What the task requires: Since the copy must hold text only, transcribe the data below exactly and omit the images.
-------- Listed entries
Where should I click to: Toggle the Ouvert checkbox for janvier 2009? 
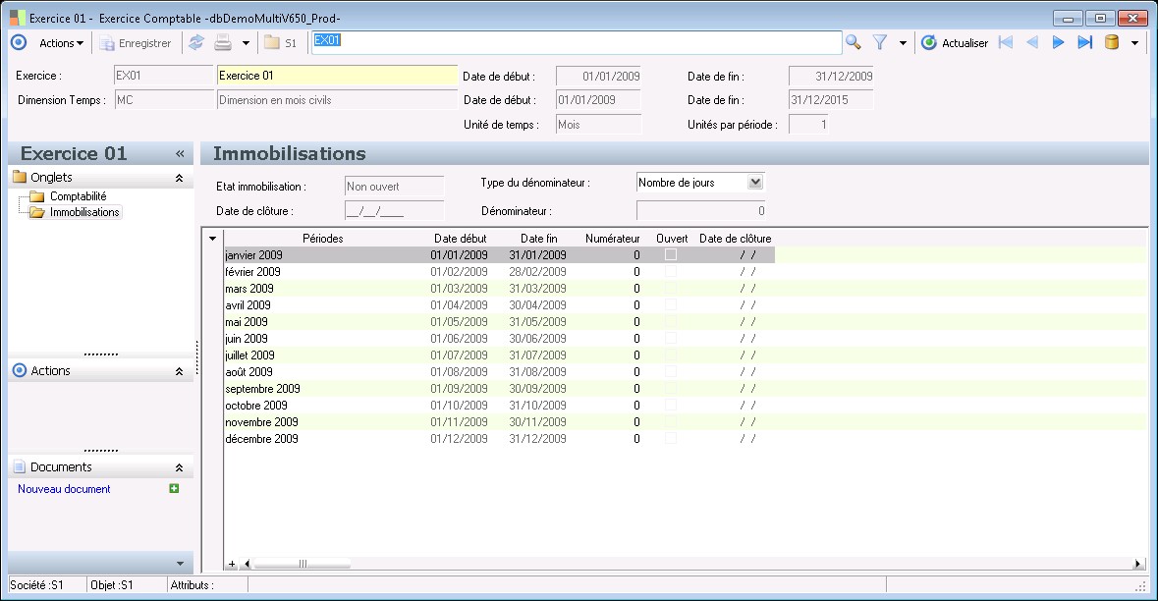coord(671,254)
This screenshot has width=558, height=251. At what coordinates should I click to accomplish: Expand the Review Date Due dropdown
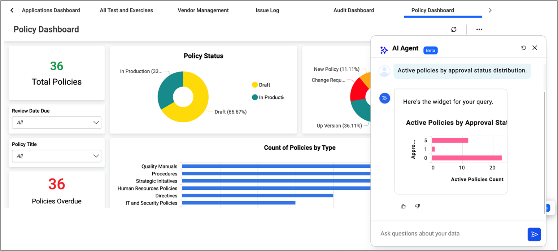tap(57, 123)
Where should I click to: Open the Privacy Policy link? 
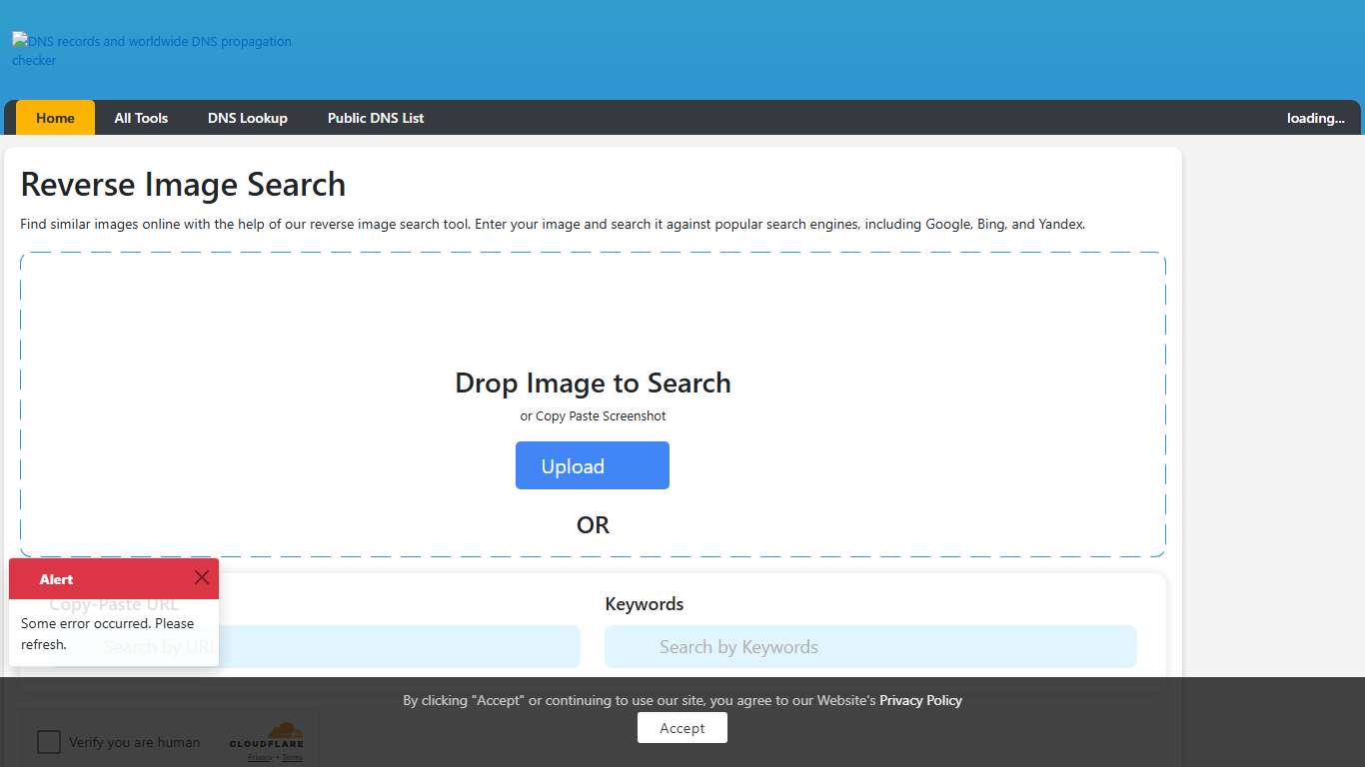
----------------
Exercise output:
Where should I click to: Toggle the Ouvert checkbox for janvier 2009? 
coord(671,254)
This screenshot has width=558, height=251. At what coordinates should I click to accomplish: Expand the Review Date Due dropdown
tap(57, 123)
Where should I click to: Open the Privacy Policy link? 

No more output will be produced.